To the best of our knowledge, this is the first study to address a detailed thickness analysis based on OCT imaging of the ocular fundus of both WT and 3×Tg-AD mice in a consistent follow-up from the ages of one to four-months-old. On the one hand, this study allows for the longitudinal characterization of the healthy ageing of wild-type C57BL6/129S mice and the establishment of normative data for the retina thickness. On the other hand, it allows the characterization of pathological changes in 3×Tg-AD mice and explores differences to the control group.

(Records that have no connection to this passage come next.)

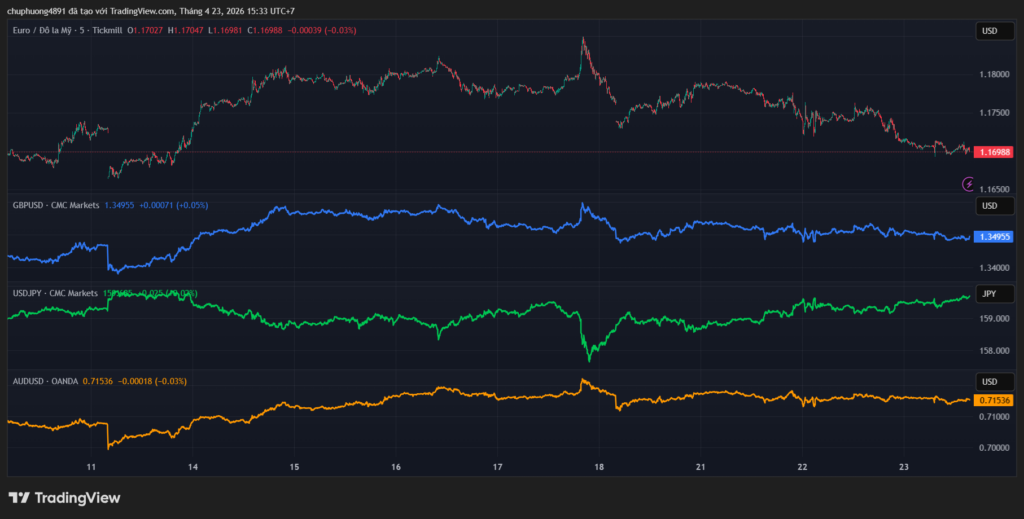Screen dimensions: 1024x519
Task: Select the blue 1.34955 GBPUSD price label
Action: tap(993, 237)
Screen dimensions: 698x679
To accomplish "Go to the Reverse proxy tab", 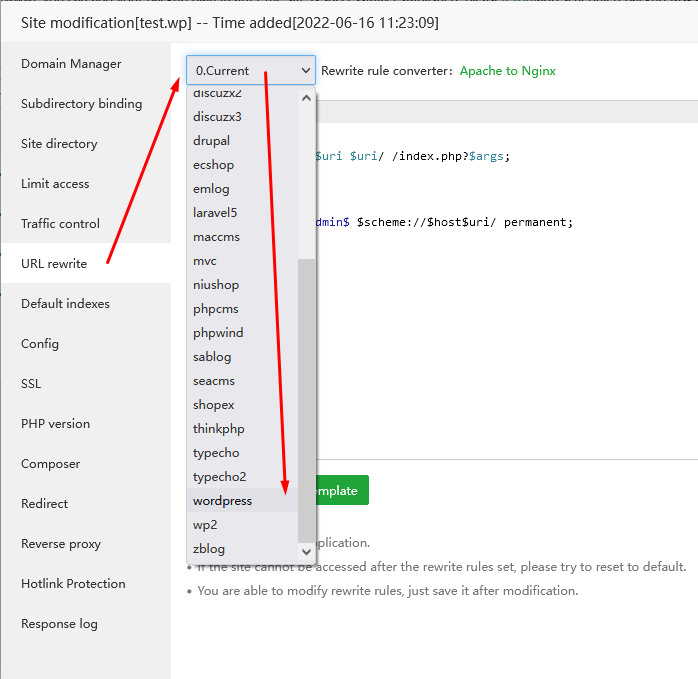I will [x=62, y=544].
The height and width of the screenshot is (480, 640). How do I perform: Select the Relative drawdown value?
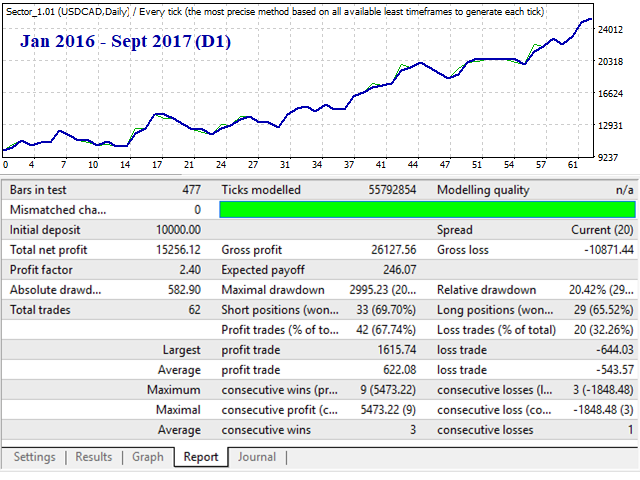point(601,290)
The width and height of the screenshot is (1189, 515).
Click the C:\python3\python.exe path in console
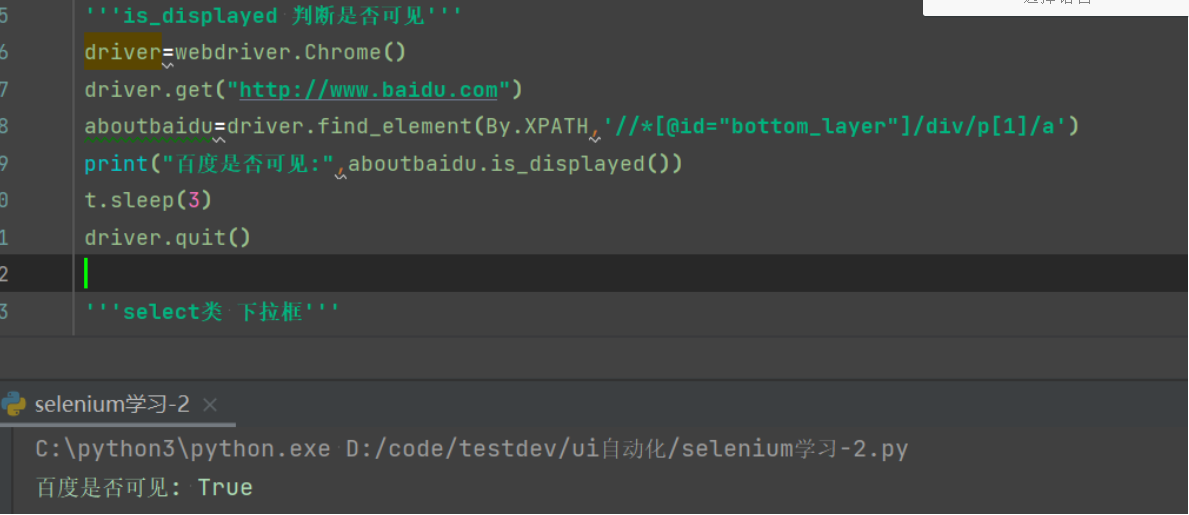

In this study, we report the thickness for several layers/layer-aggregates for the ages of one, two, three, and four-months-old for both eyes of a set of 57 WT mice. Furthermore, we establish normative thickness maps for nine layers/layer-aggregates and provide average thickness values for the entire imaged area and average thickness values for nine blocks for reference.
While no statistically significant differences were found between right and left eyes, a nasal-temporal asymmetry, with statistically significant differences in thickness, was found despite all acquisitions having been performed at the same retinal location; above the optic disc and horizontally centered to it.
Interestingly, not all layers/layer-aggregates show the same behavior over time. While some show an increase in thickness, some decrease, and others remain the same over the reported period. This behavior reinforces the need to report thickness values for individual layers and not only for the total retina or substantial layer-aggregates.
Our thickness values are in line with those from Ferguson et al.  where the authors report thickness values for a set of 30 C57BL/6 mice three to five-months-old. Despite the differences in the imaged region, our average (standard deviation) total retinal thickness of 203.34 (3.59) microns (three-month-old mice) and 200.69 (2.40) microns (four-month-old mice), compares to the 202.74 (4.85) microns disclosed for the superior region of their study.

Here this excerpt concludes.